На качелях XX века - страница 20

стр.

Прошло несколько лет, прежде чем я начал осознавать, что живу в мире постоянного хладнокровного убийства. В 9-10 лет я категорически заявил родителям, что не буду есть мяса. Папа отнесся к этому спокойно и уважительно, а мама с крайним беспокойством (вероятно, за мое здоровье) и, будучи натурой властной, употребила всякое увещевание и власть, чтобы заставить меня есть «как все люди». В дискуссиях со мной она приводила много веских в ее глазах аргументов, и мне иногда трудно было их оспорить: куда же денутся животные, если их не есть; человек не может жить и быть здоровым без мясной пищи. Моя позиция была — «без меня», «я в этом участвовать не желаю, не могу и не буду».

На первых порах были все же достигнуты паллиативы: мама уговорила меня есть мясной суп (которому придавала какое-то особое питательное значение), рыбу (которую не жалко) и стреляную птицу. Последнее основывалось на том, что из наших дискуссий мама знала, что особенно меня «давила» безысходность, невозможность уйти от своей судьбы намеченному на убой животному. На охоте иное дело. Впрочем, эта часть паллиатива имела чисто теоретическое значение, так как никакой дичи у нас никогда не подавали. От супного паллиатива я быстро отказался, а рыбный паллиатив держался довольно долго, и лишь с 1913 г. я окончательно отказался и от рыбы.

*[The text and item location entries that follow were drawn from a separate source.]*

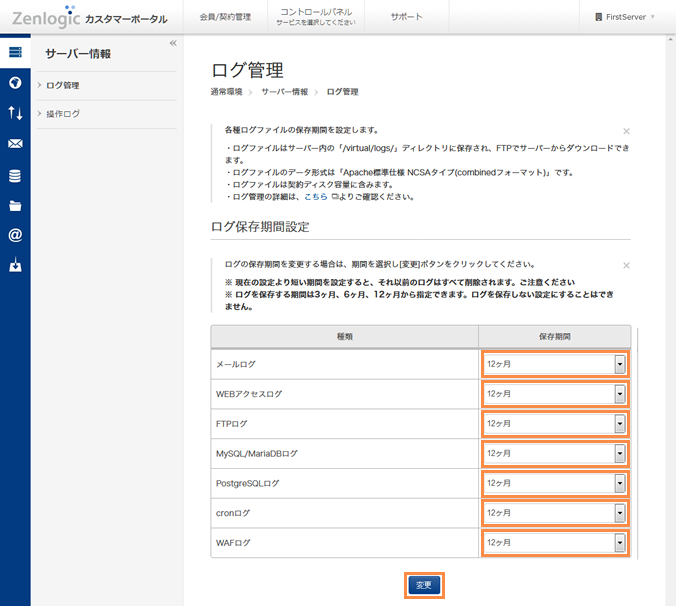
Task: Open the 会員/契約管理 menu
Action: (x=225, y=17)
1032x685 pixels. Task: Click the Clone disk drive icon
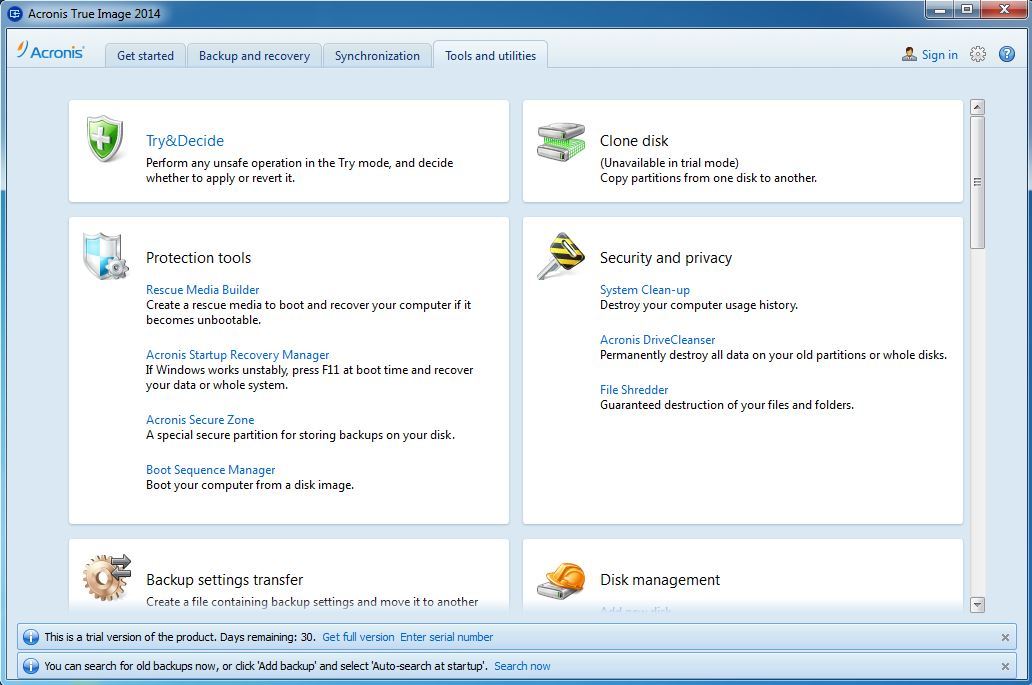pos(560,142)
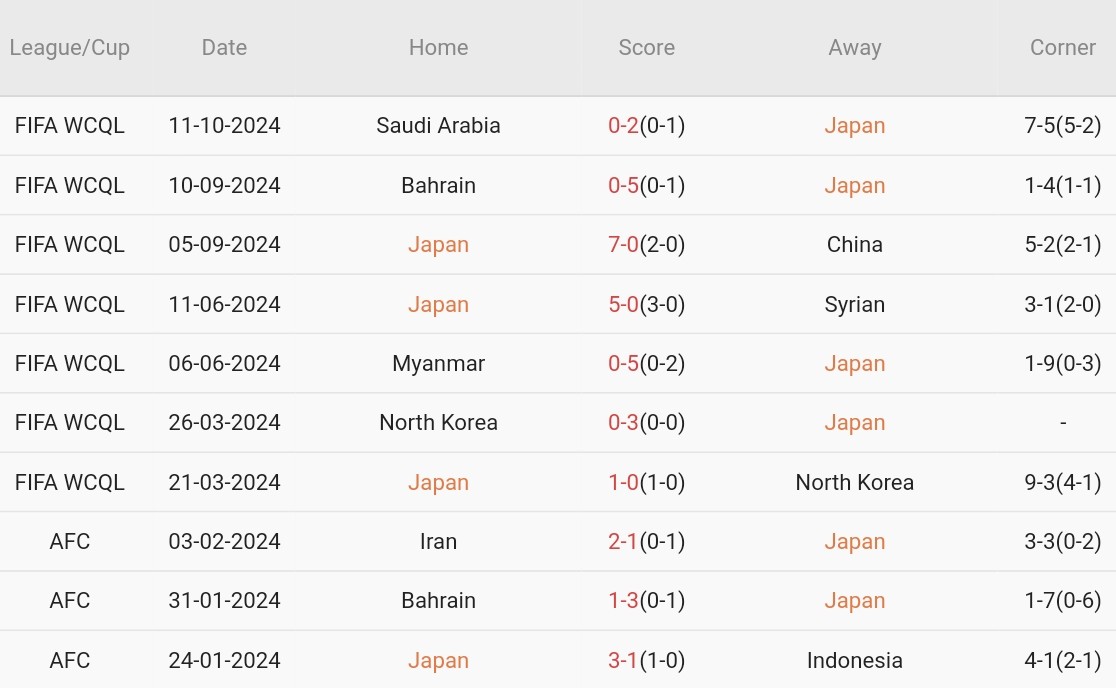1116x688 pixels.
Task: Open the 2-1 score of Iran match
Action: click(623, 542)
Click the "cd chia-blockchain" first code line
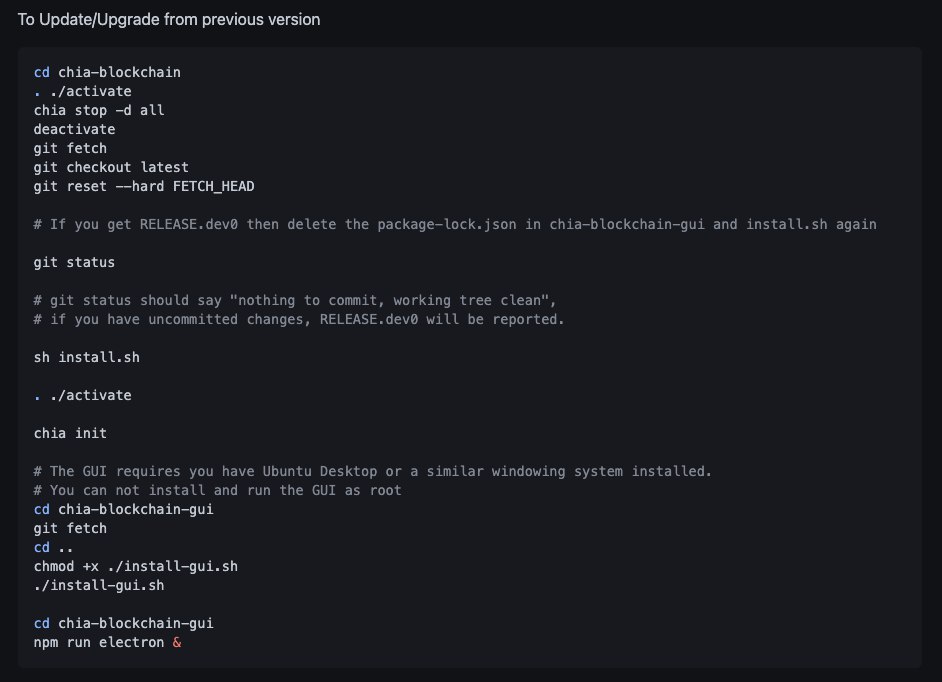Screen dimensions: 942x682 (x=107, y=73)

Произошел такой характерный случай. На какой-то праздник у нас был сделан и подан к чаю «хворост». Я его ел как все. Какая-то из гостей спросила у мамы рецепт, мама забыла о моем присутствии и сообщила, что тесто окунают в горячее гусиное сало. Здесь она спохватилась и прикусила язык. Я встал из-за стола и ушел из комнаты. Я долго не появлялся и думал о самоубийстве. На другой день ко мне пришел папа и душевно и хорошо поговорил со мной, сказал, что мама обещала не делать подобных вещей, извинился за нее. И хотя я стал оттаивать, но значительная доля детской любви к маме была убита навсегда. Она до удивительности не понимала меня. Больше никогда она не пыталась меня угостить «человечиной», но в кухне я, бывало, находил утиные головы, а то и части тела «своего» теленка.

Мое активное «вегетарианское чувство», усиленное ее сопротивлением, форсировало то, что я видел везде следы крови и убийства, если не самые акты убийства. В приюте я постоянно натыкался на пеньки с прилипшими к разрезу перьями и лужицей потемневшей крови, слышал истошный визг убиваемых свиней. В Киржаче я видел мою бабушку, покупающую цыплят, по-людоедски ощупывающую их при покупке. В Шуе, встав рано, я наталкивался на прислугу, ощипывающую только что зарезанную курицу. Возвращаясь из гимназии по поэтическому 3-му просеку, я встречал караван саней или телег с наваленными на них ободранными и обезглавленными трупами коров и быков или разрезанными пополам трупами свиней. Все это было невыносимо, стояло перед глазами день и ночь, и самым невыносимым тогда, в детстве, и теперь была юридическая и фактическая беспомощность.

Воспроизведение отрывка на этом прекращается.